En l’espèce, le certificat de naissance du 26 janvier 2023 est un extrait d’acte de naissance ne faisant apparaître ni l’adresse des parents, ni l’heure de la naissance de l’enfant, ni l’identité du déclarant ou encore le nom de l’officier de l’état civil qui a dressé l’acte sur les registres de la commune.
La demanderesse communique en outre la copie d’un certificat de naissance délivrée le 15 février 2024, revêtue d’une apostille conforme, et sa traduction en langue française.
Si cet acte précise l’adresse des parents, l’heure de la naissance de [L] [C] et l’identité du déclarant, en la personne du médecin accoucheur [I] [K], en revanche il n’est pas permis d’identifier le nom de l’officier de l’état civil qui a procédé à cette inscription, seule une signature figurant sur la copie du document original produit.
Aussi, elle communique la copie, et sa traduction en langue française, de son certificat de naissance émis par l’État de l’Illinois, délivré le 11 septembre 2001, dont il ressort que l’acte a été reçu par [S] [N] [A], local registrar le 23 août 2000 ; toutefois cette copie d’acte n’est pas apostillée et n’est donc pas opposable en France.
Il est en outre versé aux débats une copie, et sa traduction en langue française, de son certificat de naissance émis par l’État de l’Illinois, délivrée à une date inconnue par Mme [B] M. [O], greffier municipal qui porte la signature de l’officier d’état civil et non son identité exacte.

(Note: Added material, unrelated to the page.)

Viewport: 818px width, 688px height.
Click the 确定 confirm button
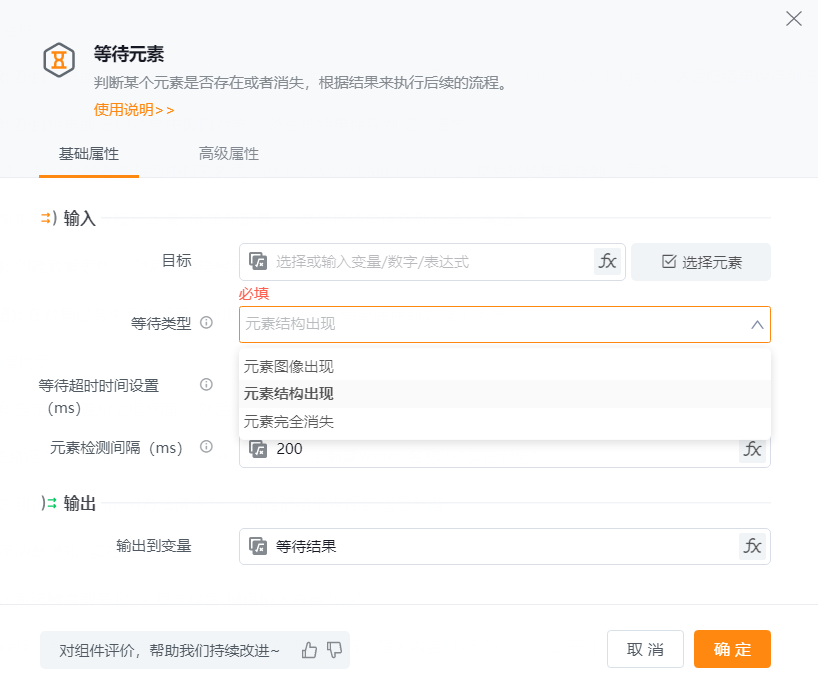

Ces pièces ne permettent pas à la demanderesse de justifier d’un état civil certain.
En conséquence de ce qui précède, Mme [L] [C] sera déboutée de sa demande, et son extranéité sera constatée.

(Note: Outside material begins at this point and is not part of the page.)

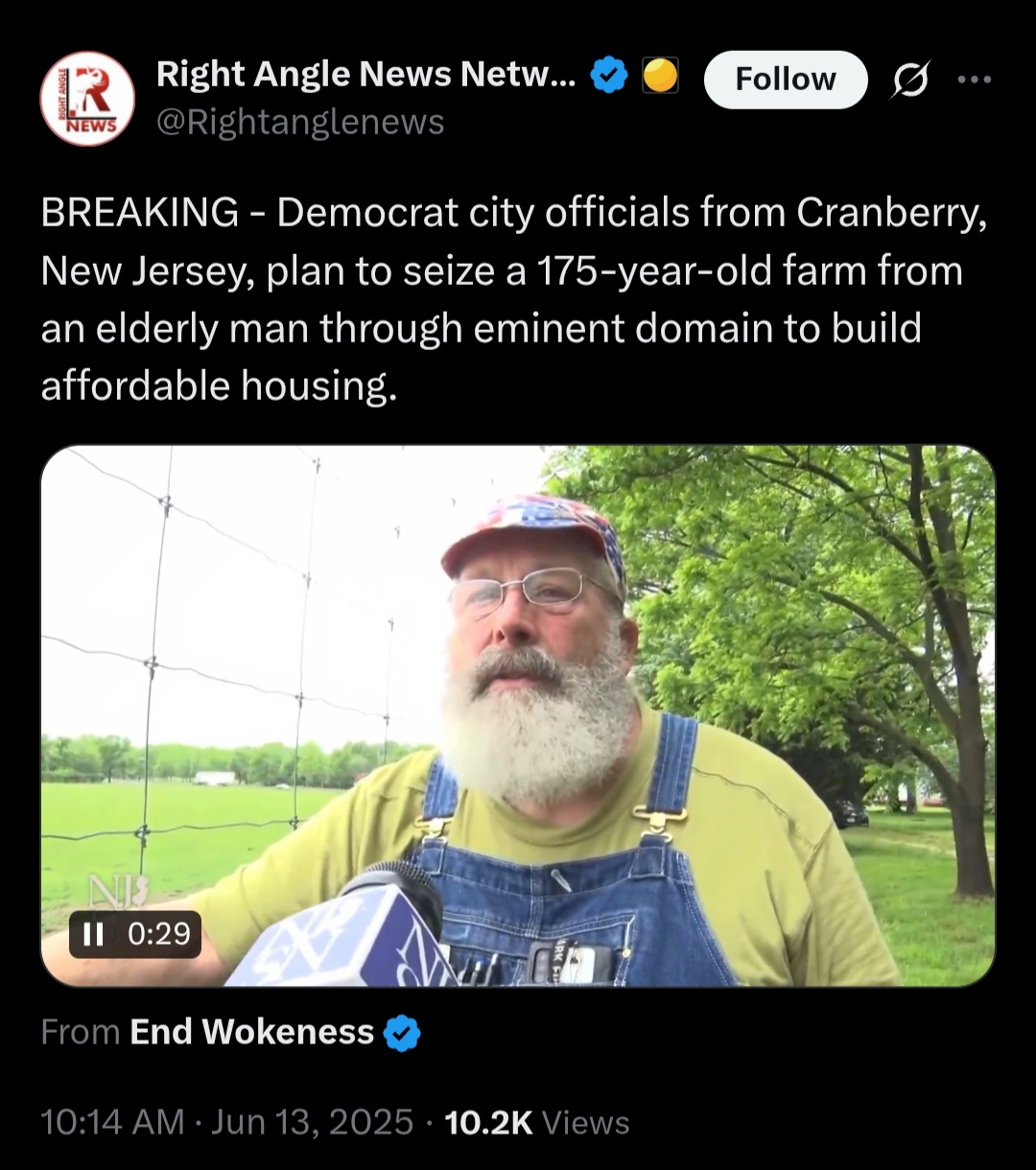Open the @Rightanglenews handle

La mention prévue par l'article 28 du code civil sera ordonnée.
Les dépens seront laissés à sa charge.
PAR CES MOTIFS
Le tribunal statuant par jugement contradictoire rendu en premier ressort,
Déboute Mme [L] [T] [C] née le 18 Août 2000 à [Localité 1] dans le Comté de Cook aux Etats-Unis, de sa demande d'enregistrement de la déclaration de nationalité française .
Constate son extranéité,
Ordonne la mention prévue par l'article 28 du code civil.
Condamne Mme [L] [T] [C] aux dépens.
AINSI JUGE PAR MISE A DISPOSITION AU GREFFE DE LA PREMIERE CHAMBRE CIVILE DU TRIBUNAL JUDICIAIRE DE MARSEILLE LE CINQ MARS DEUX MILLE VINGT SIX.